Sound is absorbed by air through several mechanisms, parameterized in ISO 9613-1 as a sum of three terms: a classical term (viscous and thermal-conductive losses plus rotational relaxation, all roughly proportional to f2 at audio frequencies); the vibrational relaxation of O2; and the vibrational relaxation of N2. The two vibrational terms have distinct relaxation frequencies and Arrhenius factors; they dominate above about 1 kHz and depend strongly on humidity because water vapor catalyzes both transitions, shifting their relaxation frequencies up into the ultrasonic.
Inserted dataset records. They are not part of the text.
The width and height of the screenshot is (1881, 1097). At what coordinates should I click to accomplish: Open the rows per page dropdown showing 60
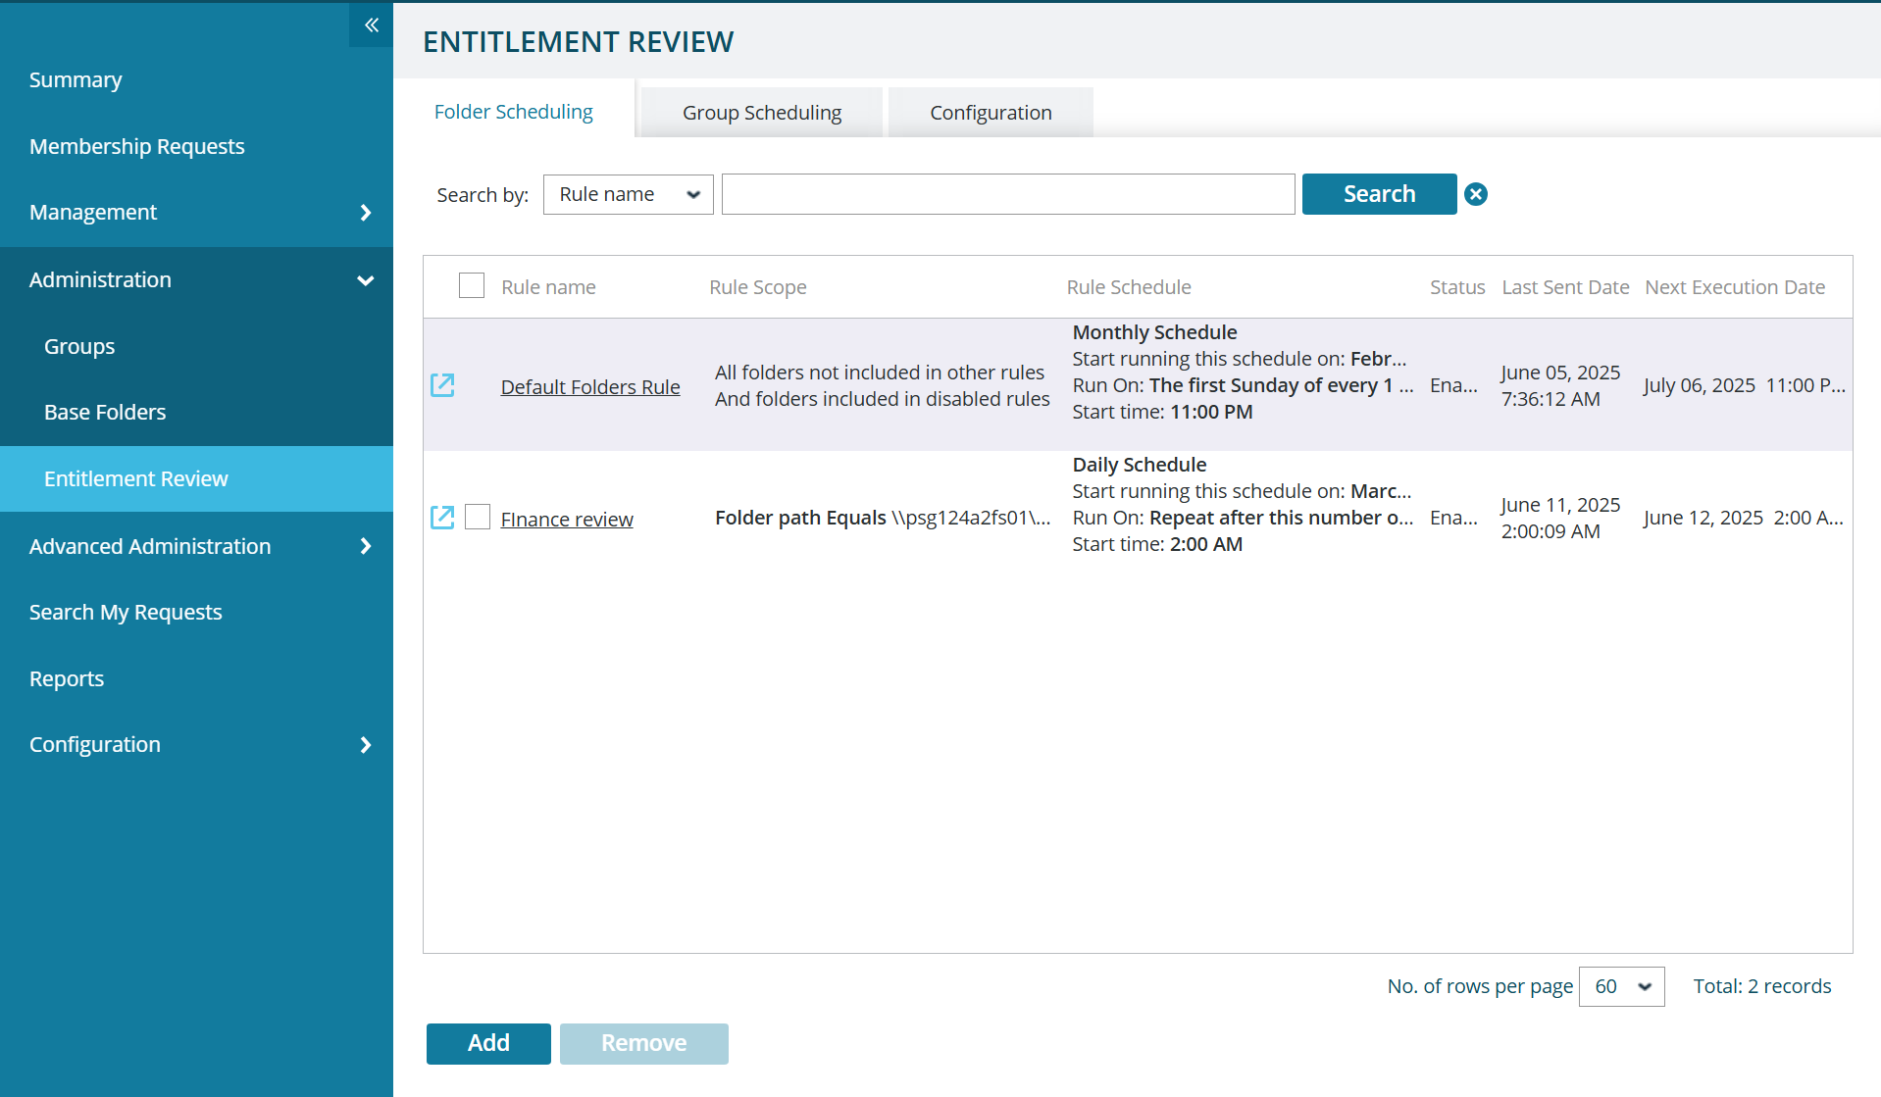point(1620,986)
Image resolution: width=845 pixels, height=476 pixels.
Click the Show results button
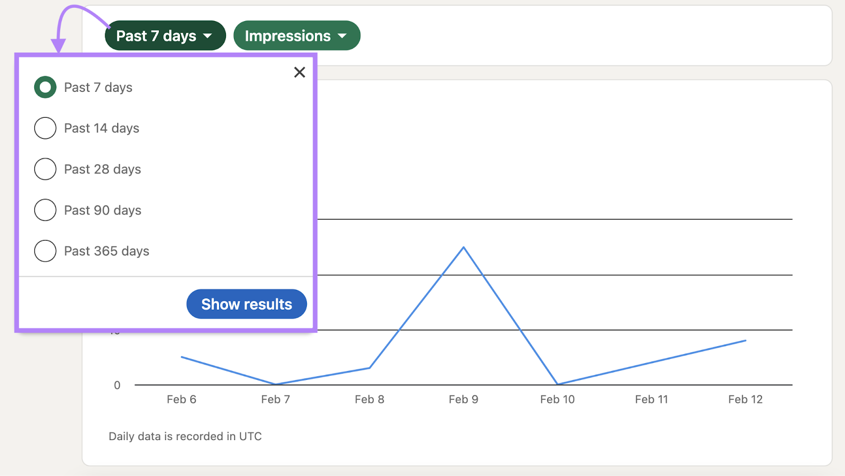click(246, 304)
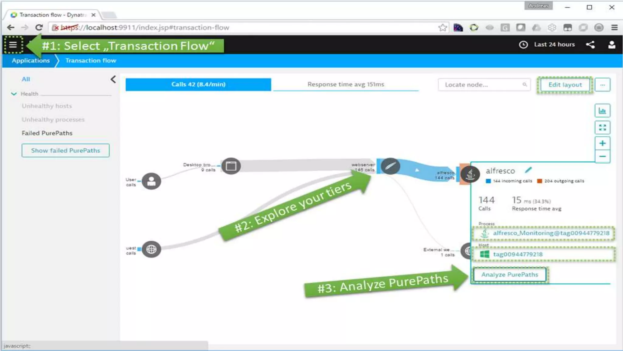The width and height of the screenshot is (623, 351).
Task: Click the User calls person node
Action: pyautogui.click(x=151, y=181)
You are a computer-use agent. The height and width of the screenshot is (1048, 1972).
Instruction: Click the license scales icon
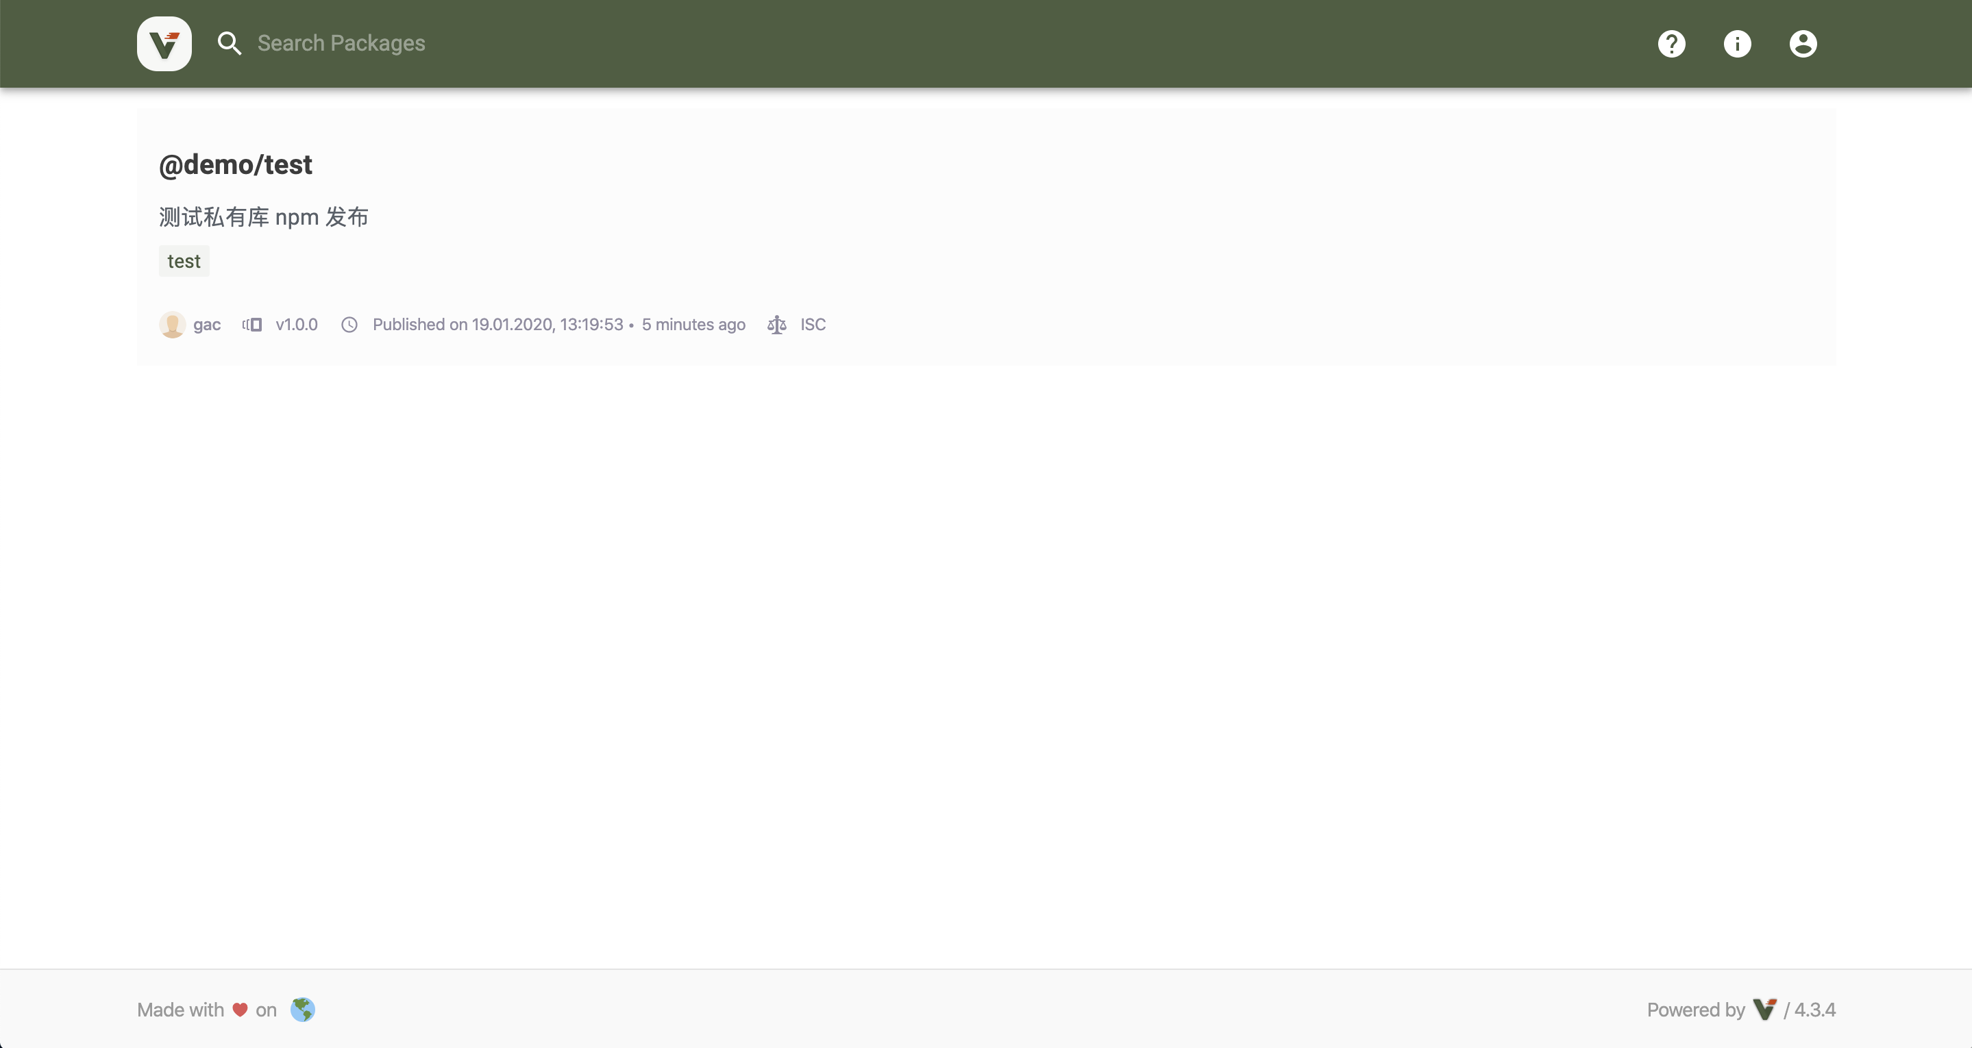pos(776,325)
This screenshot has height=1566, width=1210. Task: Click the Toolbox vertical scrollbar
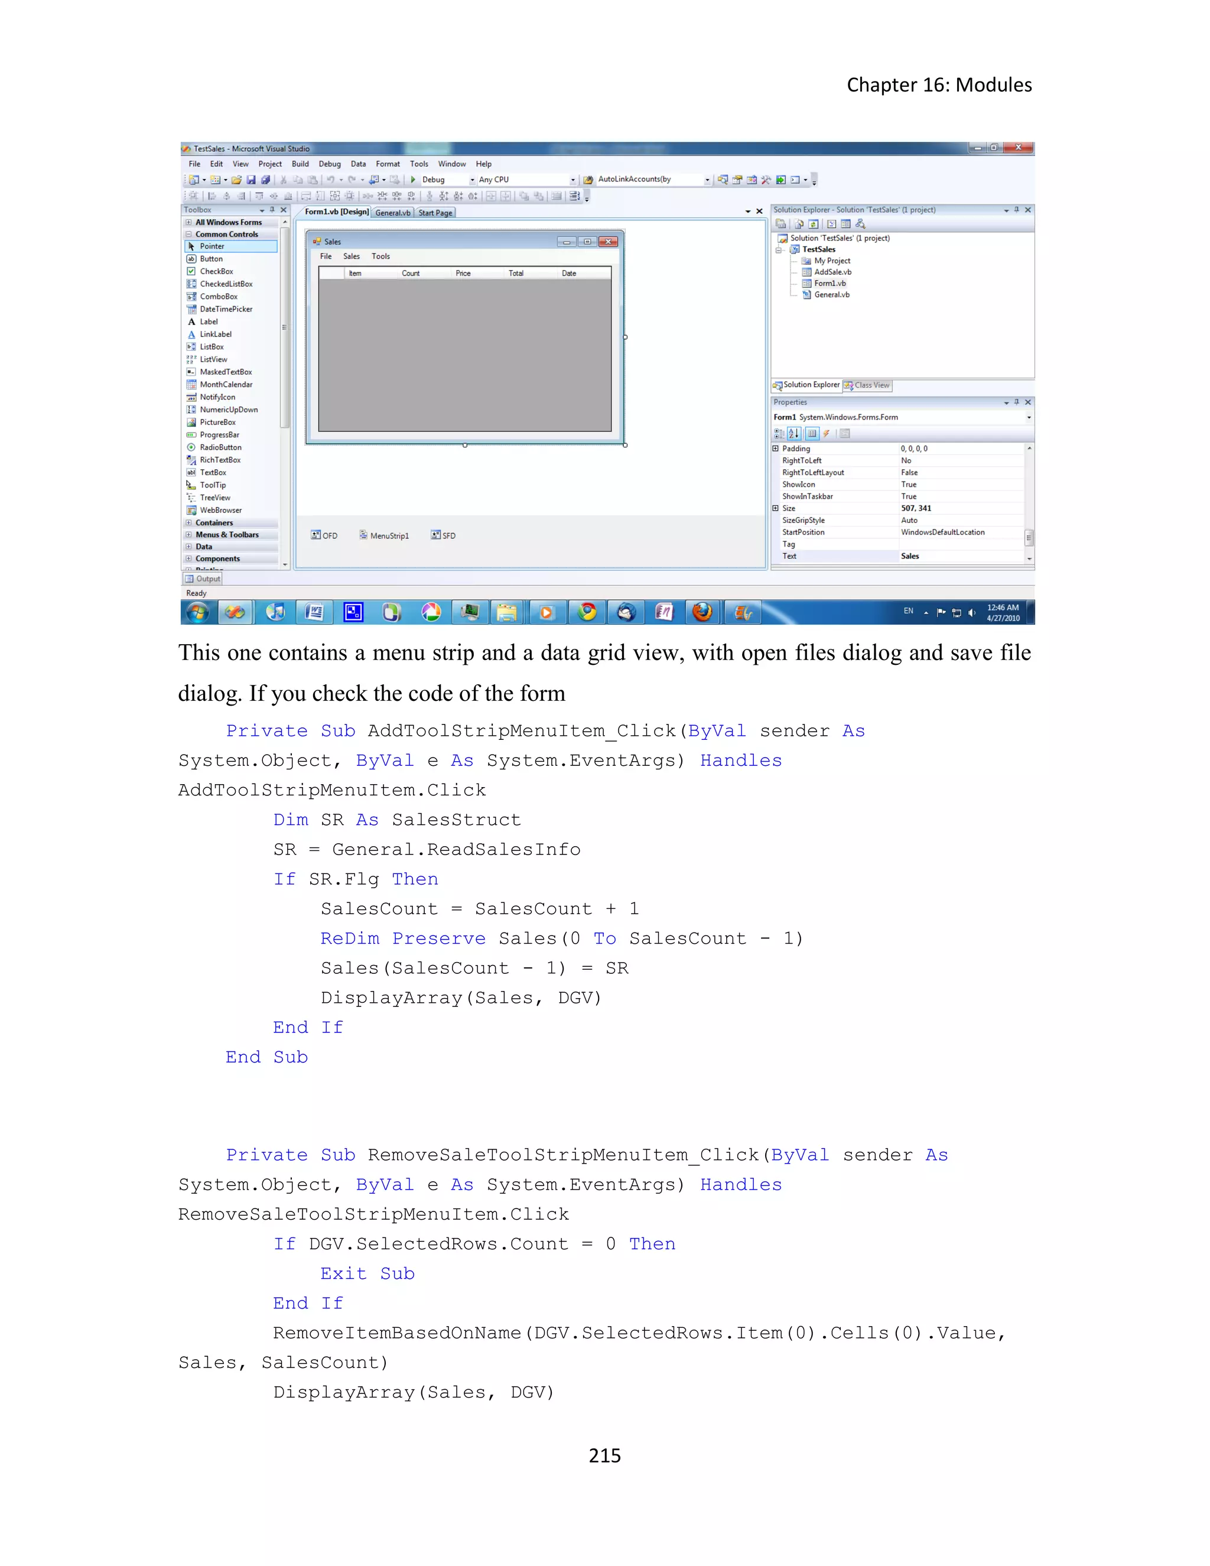coord(285,327)
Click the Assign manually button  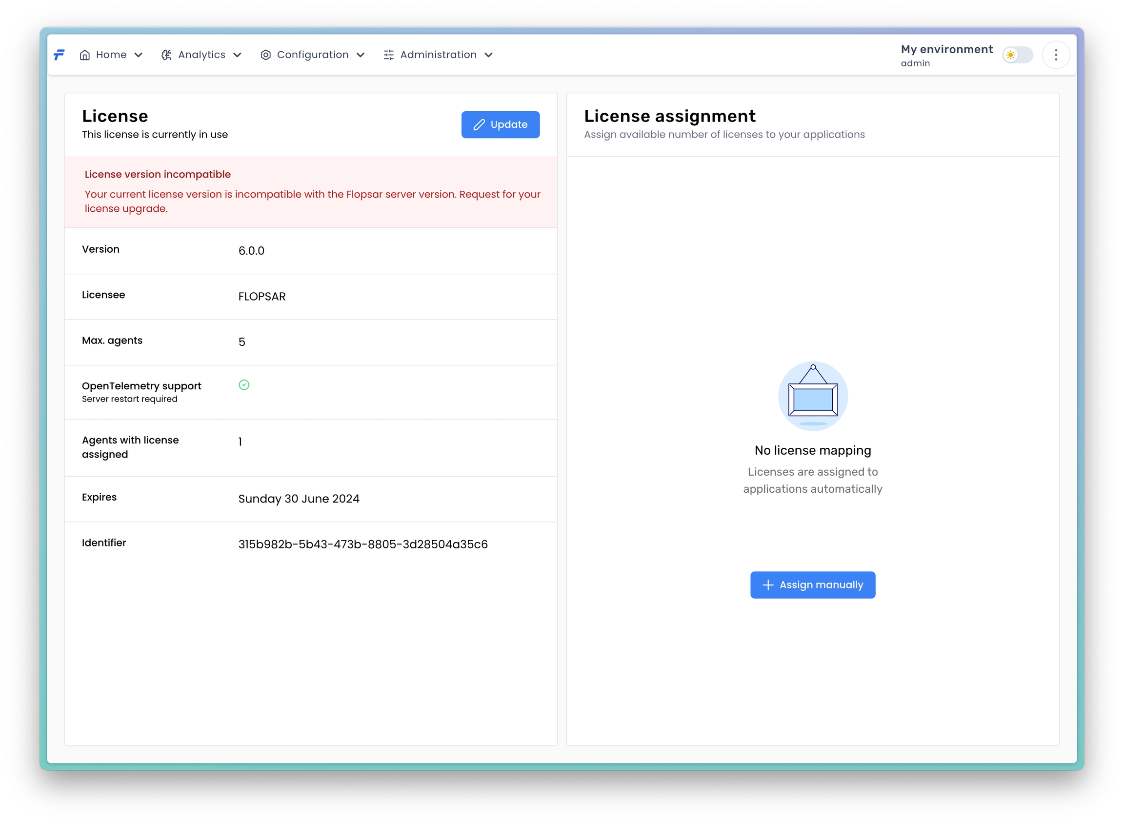(x=813, y=585)
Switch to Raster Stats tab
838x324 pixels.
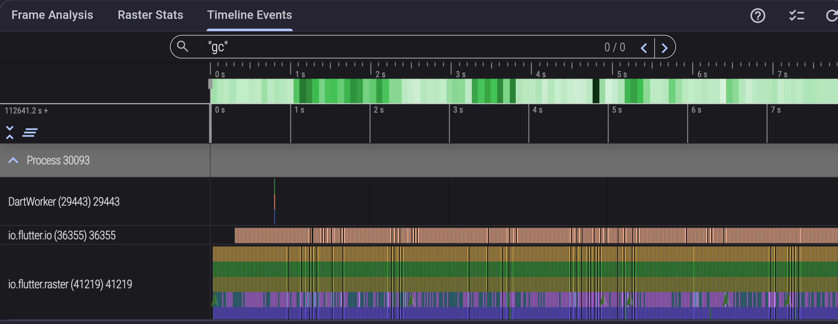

The result is a smooth absorption coefficient α(f), in dB per unit distance, that grows with frequency: about 5 dB/km at 1 kHz, 160 dB/km at 10 kHz, and 3 dB/meter at 100 kHz under typical conditions (20 °C, 50% RH, 1 atm). α(f) is plotted as the gray dashed curve above and depends only on the air (temperature, humidity, pressure), not on the listener's distance from the source.
The total attenuation at frequency f over a propagation distance r is then simply A(f, r) = α(f) · r, which is the solid blue curve. Doubling the distance shifts the blue curve up by 6 dB at every frequency (since multiplying r by 2 adds 20 log10 2 ≈ 6 dB everywhere); the shape of the curve never changes with r, only its overall vertical position. Over a few kilometers, every frequency above a few kHz accumulates so much A(f, r) that it is effectively gone: this is why distant thunder is a rumble, not a crack.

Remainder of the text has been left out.